Toma 1: Cómo vivir en Sevilla, capital de Andalucía, y no estamparse con el coche. Dicho así, puede sonar casi ridículo. Que una ya tiene una edad, una experiencia, unos años con el carnet y en la ciudad. Aquello “del pueblo” se pasó. Ya. Eso pensarán algunos.

Belén Zurbano Berenguer.   Pero es que en Sevilla, capital de Andalucía y del mundo si éste quisiera, te levantas una mañana y la ronda Capuchinos ya no es circulable (sí, sí, neologismo gratuito para indignar a la RAE, tranquilidad, está hecho a conciencia, hoy tengo el día rebelde) en el sentido habitual, o el cruce del puente de los Remedios se ha convertido en rotonda gracias a unas piezas naranjas de plástico que nadie sabe como llegaron ahí ni porqué. 

Los semáforos se rompen y nadie llama a emergencias, ni al ayuntamiento ni a la madre que los parió.

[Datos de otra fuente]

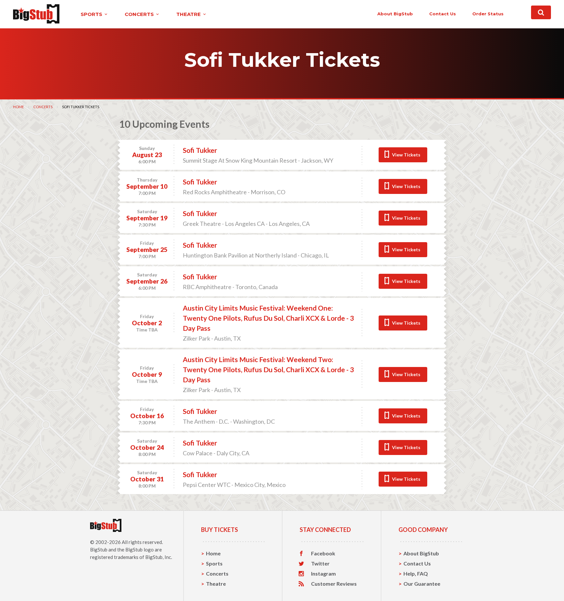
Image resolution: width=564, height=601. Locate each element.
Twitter (320, 563)
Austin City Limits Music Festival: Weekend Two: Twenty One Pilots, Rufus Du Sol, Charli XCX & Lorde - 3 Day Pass (268, 369)
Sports (214, 563)
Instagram (323, 573)
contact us (442, 13)
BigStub (98, 549)
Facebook (323, 553)
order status (488, 13)
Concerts (43, 107)
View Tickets (406, 154)
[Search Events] (541, 12)
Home (18, 107)
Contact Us (417, 563)
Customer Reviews (334, 583)
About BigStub (395, 13)
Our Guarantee (421, 583)
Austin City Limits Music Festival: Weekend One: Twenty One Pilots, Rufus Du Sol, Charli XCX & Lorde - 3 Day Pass (268, 318)
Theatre (216, 583)
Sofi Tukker (200, 150)
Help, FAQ (415, 573)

Como muestra un botón: una mañana lluviosa de invierno de hace ya unos pocos de años (antes me sorprendían estas cosas, ahora las cuento porque más vale que nos riamos) iba yo camino a la facultad. Contexto: Isla de la Cartuja, o sea, niebla porque nos atrapa el río por ambos lados, poca luz, poco tráfico, poco de casi todo, menos de frío. Tengo que atravesar por debajo de un pequeño puentecito cuando, sorpresa, en mitad de la carretera (una avenida normal de ciudad, vamos, si es que la cartuja puede considerarse zona urbana) chuscos del tamaño de una mesa de café.  

Como en la Cartuja tenemos mega- parques como el del Alamillo, plantaciones de naranjas, obras por doquier, perros sueltos y a veces hasta caballos escapados, una ya no se sorprende de nada. Será que un camión ha volcado, o se le ha salido la carga o vete tú a saber qué, que son las ocho y llego tarde a mi café calentito.  

Era algo tan descomunal, tan grotesco, tan de tener que frenar en seco, meter primera e invadir el carril contrario plenamente para, aún así, tener que bordear los cachos de barro, piedra o lo que fuera, que en mi mente no cabía que nadie –ni el conductor del trailer que hubo de hacer semejante destrozo- hubiese llamado a nadie. 

Pues nadie, absolutamente nadie llamó a persona alguna. Porque a las dos de la tarde, cuando volvía de camino a una sopa calentita chez-moi, ¡leches, los peñazcos otra vez! En seis horas de gente entrando y saliendo, pasando por debajo de ese puente nadie había llamado ni siquiera a emergencias para que contactaran con el ayuntamiento. “¿Tan grandes son de verdad y nadie ha llamado en toda la mañana?” se extrañó la teleoperadora como si la estuviese llamando por tres piedras del tamaño de manzanas que afearan la calzada. Le enviaría una foto por MMS, pero vamos, ya le digo yo que sí, que son grandes, respondí. Y pensé, de qué te extrañas.